47 en 13

 Tengo 46 años (nací en 1979). En los últimos trece años he ganado 47 kilos. No ha mermado ni mi autoestima ni mi imagen propia, pero me gusta hablar de ello. ¿Por qué he llegado a esta obesidad? ¿He hecho algo al respecto? El estrés y las responsabilidades elevaron mi cortisol, y encontré en el dulce un consuelo inmediato: un subidón de dopamina que anestesia el cerebro y me ayuda a sobrellevar el peso de los días. Escribo como terapia, pero —a decir verdad— apenas tengo tiempo para mi afición favorita. Llego agotada tras la jornada laboral, y en casa me espera otra: la de ser madre soltera. No por elección, sino por supervivencia.


Sé que a muchos les parecerá trivial no tener a nadie con quien compartir el peso de las decisiones cotidianas. Pero solo quien ha sido madre y padre al mismo tiempo sabrá lo que supone cargar, en solitario, con la responsabilidad de una vida. Y, a la vez, ha sido la experiencia más hermosa de mi existencia. Ser madre le dio sentido a todo. Siempre será lo mejor que me ha pasado y lo más grande que haya hecho. Pero también es duro. Muy duro. Y hay que contarlo.


Sí: engordé para adelgazar mis miedos. Alimenté con dulces mis amarguras. Probé varias alternativas: dieta y gimnasio (en 2014 funcionó, pero bastó con abandonar la rutina para caer en el efecto rebote); ayuno intermitente (me desencadenó migrañas); inyecciones de Ozempic (perdí 20 kilos, pero al no estar financiado por la Seguridad Social y requerir dosis crecientes, tuve que dejarlo). Y, de nuevo, rebote. Intenté que la sanidad pública me aceptara para cirugía bariátrica, pero tendría que pesar 135 kilos. Paradójicamente, estoy sana. No tengo tensión alta, ni diabetes, ni colesterol. Mi sangre es limpia, y mi salud, en términos médicos, impecable (a Dios gracias). Pero en esta sociedad gordófoba, estar sana no basta.

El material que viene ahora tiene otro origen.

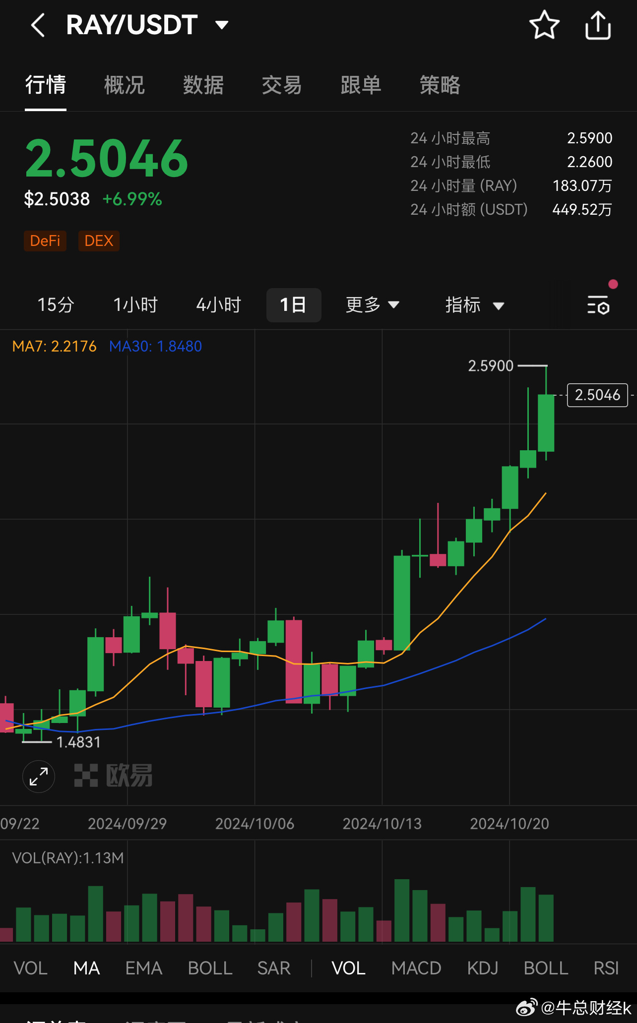The height and width of the screenshot is (1023, 637).
Task: Expand the 更多 timeframe dropdown
Action: [x=372, y=305]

Los cuerpos como el mío no caben. No caben en las sillas de plástico de los festivales, ni en los aviones donde hasta los asientos XXL se encogen, ni en las tiendas del barrio, donde es casi imposible encontrar mi talla. Por eso compro todo por internet. No cabemos en el molde. Y quien no se somete, incomoda.


Al ver fotos de hace trece años, reconozco que mi rostro ha cambiado. Mis ojos eran grandes, ahora parecen achinados. Los pómulos han desaparecido y las aristas bereberes de mi cara se han difuminado entre los cachetes que la colonizan. Incluso mis hoyuelos, al reír, tienen dificultades para salir a flote.


Y cada lunes me prometo lo mismo: dejar el dulce, empezar a moverme, cambiar el rumbo. Pero sigue siendo mi asignatura pendiente. Prefiero cumplir rápido con las labores domésticas para dedicarme a escribir, leer o maquinar la escaleta de mi próxima novela.


Algún día lograré organizar mejor mis tardes. Y tal vez, con suerte, regresar a mi peso ideal. Por ahora, me acepto tal como soy. Y me quiero mucho. Aunque la sociedad se empeñe en convencerme, cada día, de que no debería hacerlo.